É certo que a Trindade está envolvida na criação. O Pai cria por meio do Filho com a organização do Espírito (Gn 1.1-2; Cl 1.15-17; Hb 1.2-3; Sl 33.6). Sinclair Ferguson diz acertadamente que o Espírito embeleza a criação divina, começando no Éden, depois no tabernáculo, no templo e então no clímax da majestade divina – Jesus Cristo. Em todos esses momentos, o Espírito estava envolvido conformando tudo ao caráter e à glória de Deus, ordenando e embelezando a criação.[2] Não só isso, a Bíblia afirma que a Trindade tem prazer na criação, o salmista diz: “alegre-se o Senhor nos seus feitos” (Sl 104.31). E, pelo fato da criação ser importante para Deus, no final da história, ela não será descartada totalmente, mas renovada, “libertada da escravidão” (Rm 8.21).

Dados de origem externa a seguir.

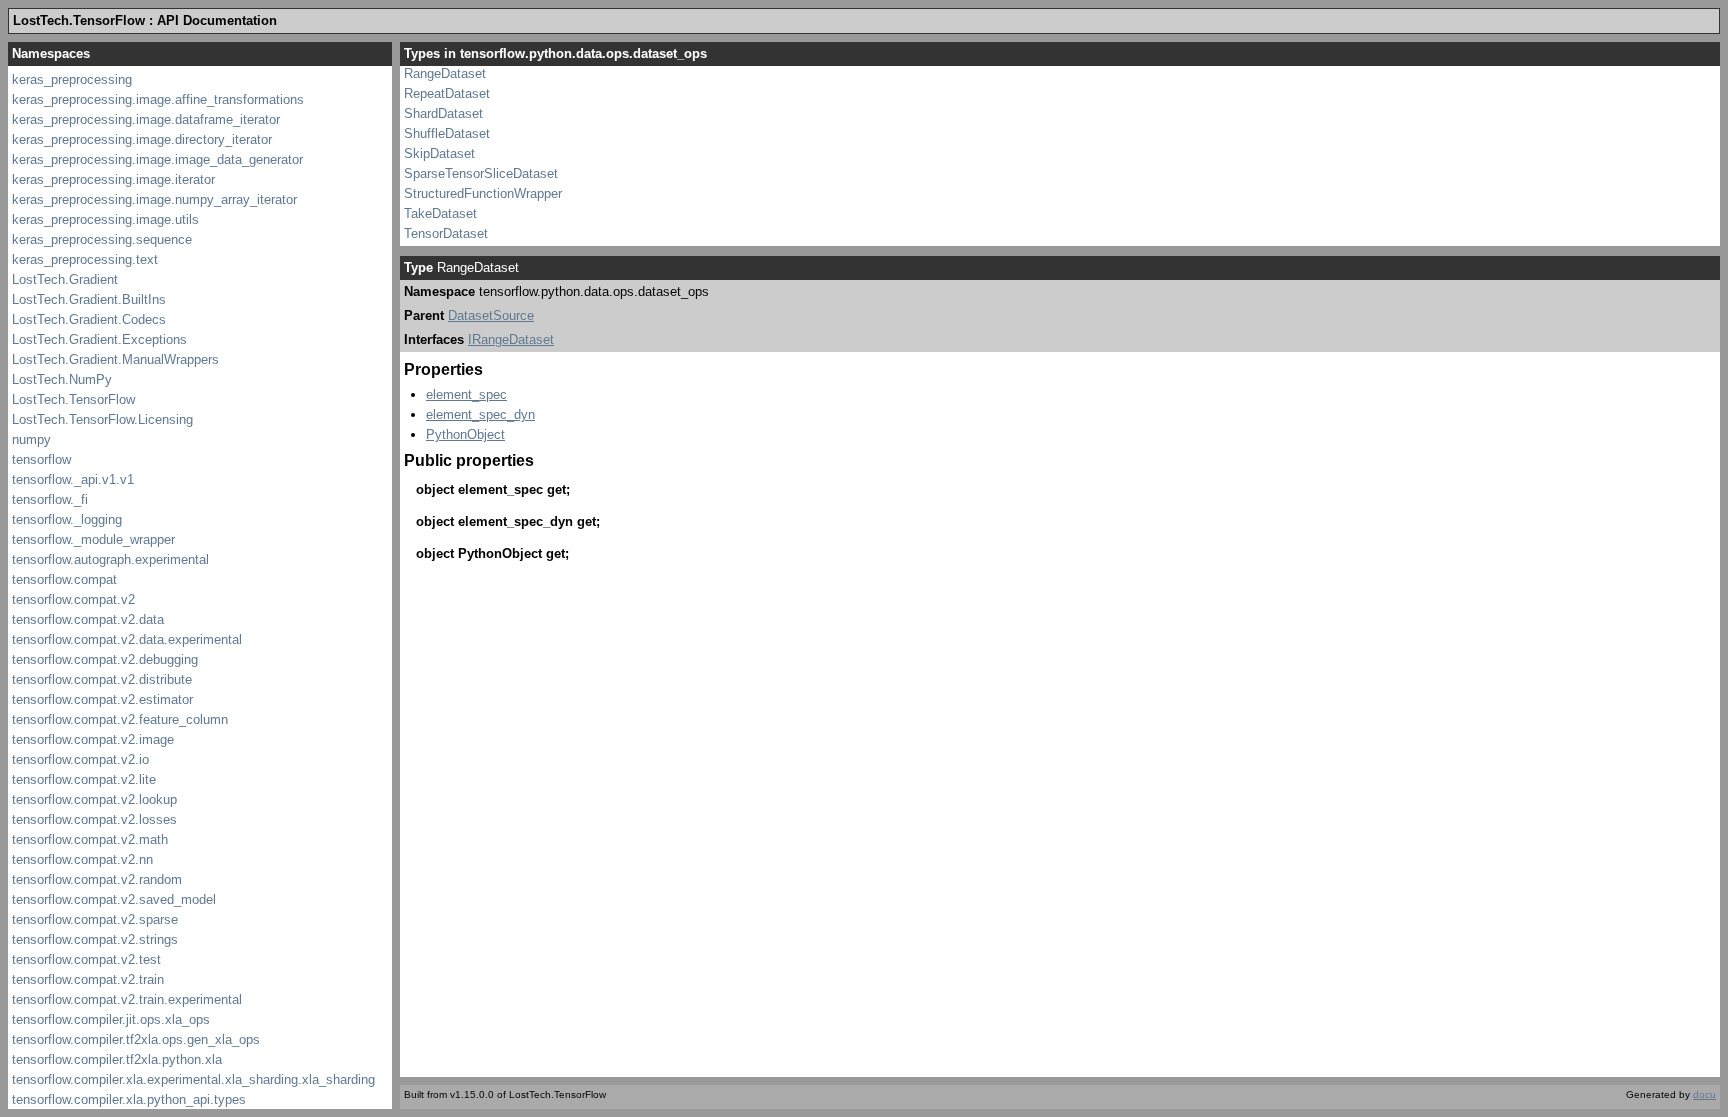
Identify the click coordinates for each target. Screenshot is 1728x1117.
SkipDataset (439, 153)
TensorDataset (446, 233)
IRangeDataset (511, 339)
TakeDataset (440, 213)
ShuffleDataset (447, 133)
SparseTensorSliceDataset (481, 173)
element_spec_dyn (480, 414)
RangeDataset (445, 73)
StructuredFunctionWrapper (483, 193)
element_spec (466, 394)
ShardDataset (443, 113)
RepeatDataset (447, 93)
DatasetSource (491, 315)
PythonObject (465, 434)
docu (1704, 1094)
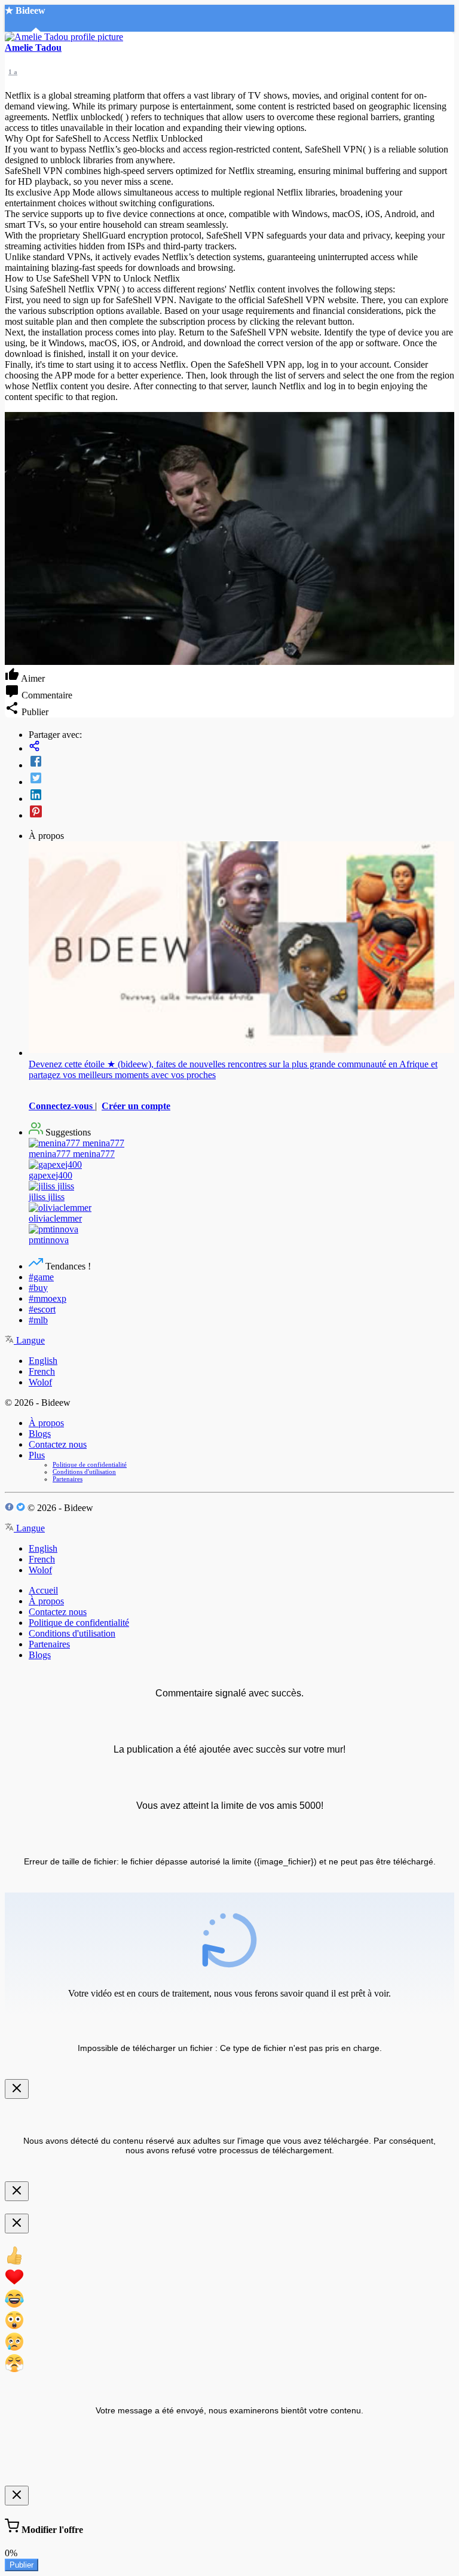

Tudo isso deveria fazer com que, nós cristãos, tivéssemos grande consideração pela criação e o mundo em que vivemos, gerando em nós um apreço pelo engajamento cultural. Tratar a criação com indiferença, desprezo e até mesmo se abster dela, é certamente uma postura contrária ao do próprio Deus que cremos! Novamente, Paulo diz, “comam de tudo”. Ele valoriza até aquele pedaço de carne vendido em um templo pagão. “É criação divina” diria Paulo, “é para o nosso prazer e deleite”.
Em segundo lugar, nossa liberdade deve ser orientada pelo amor que temos pelos nossos irmãos. Veja que, se de um lado Paulo disse “comam de tudo”, de outro ele diz: “não comam” (verso 28):
“Porém, se alguém disse a vocês: ‘Isto é coisa sacrificada a ídolo’, não comam, por causa daquele que deu a informação e por motivo de consciência; consciência, digo, não a sua propriamente, mas a do outro” (1Co 10.28-29).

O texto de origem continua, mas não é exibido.